Pauline Kael of The New Yorker was one of the critics who disliked the film, describing the character of Rupert Pupkin as "Jake LaMotta without fists". She went on to write that "De Niro in disguise denies his characters a soul. De Niro's 'bravura' acting in Mean Streets, Taxi Driver and New York, New York collapsed into 'anti-acting' after he started turning himself into repugnant flesh eggies of soulless characters.....Pupkin is a nothing." Scorsese says that "people were confused with King of Comedy and saw Bob as some sort of mannequin". Scorsese has called De Niro's role as Rupert Pupkin his favorite of all their collaborations.
Sandra Bernhard, who plays Masha in the film, indicated in a 2013 interview that Jack Black was interested in a remake. However, she dismissed the idea, saying it was "too late" to do it. Actor Steve Carell and director Bennett Miller, both black comedy fans, cited The King of Comedy as a personal favorite and inspiration to shape the sociopath character of John E. du Pont in Foxcatcher.
The confrontation scene at Jerry's house between Pupkin and Langford was parodied on Saturday Night Live soon after the film's release, when Lewis hosted the show. The sketch, featuring Tim Kazurinsky and Mary Gross, features Lewis visiting a studio in Paris, France, and meeting a voice actor who performs the French-language dubs for Lewis' characters in all his movies. However, Jerry is dismayed when he learns that the actor reads it all in the "nine-year-old boy" style that was part of Lewis' comedy routines during his days with Dean Martin. The actor tries to kill himself out of shame when Lewis rebukes him, but Lewis stops it.
Debate about ending
Film scholar David Bordwell, writing in Film Viewer's Guide, mentioned the (un)reality of the ending as a topic for debate, as there is no definitive answer as to whether the ending is reality or fantasy. By the end of the film the line between fantasy and reality is blurred for the audience as well as the character. Scorsese doesn't offer a clear answer but forces the audience to make their own minds up from how they individually read the film.
In his commentary on The Criterion Collection DVD of Black Narcissus, Scorsese stated that Michael Powell's films influenced The King of Comedy in its conception of fantasy. Scorsese said that Powell always treated fantasy as no different than reality, and so made fantasy sequences as realistic as possible. Scorsese suggests that Rupert Pupkin's character fails to differentiate between his fantasies and reality in much the same way. Scorsese sought to achieve the same with the film so that, in his words, the "fantasy is more real than reality".
Taxi Driver connection
Rupert Pupkin has been compared to Travis Bickle in Taxi Driver: both characters have serious issues with reality testing, that is drawing the line between outer objective and inner subjective reality.
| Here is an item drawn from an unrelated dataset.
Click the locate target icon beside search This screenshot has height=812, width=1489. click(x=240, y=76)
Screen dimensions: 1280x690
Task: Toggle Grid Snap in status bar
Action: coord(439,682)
In her review, entertainment columnist Marilyn Beck approved Johnny Carson's refusal to play in The King of Comedy, who was supposedly fearing the film could inspire psychopaths like John Hinckley, calling it even more dangerous than Taxi Driver because of its lack of blood and the fact that viewers could easily identify with De Niro. In a documentary featured in the first DVD release of the film, Scorsese himself acknowledged the connection between the two characters: "Taxi Driver. Travis. Rupert. The isolated person. Is Rupert more violent than Travis? Maybe."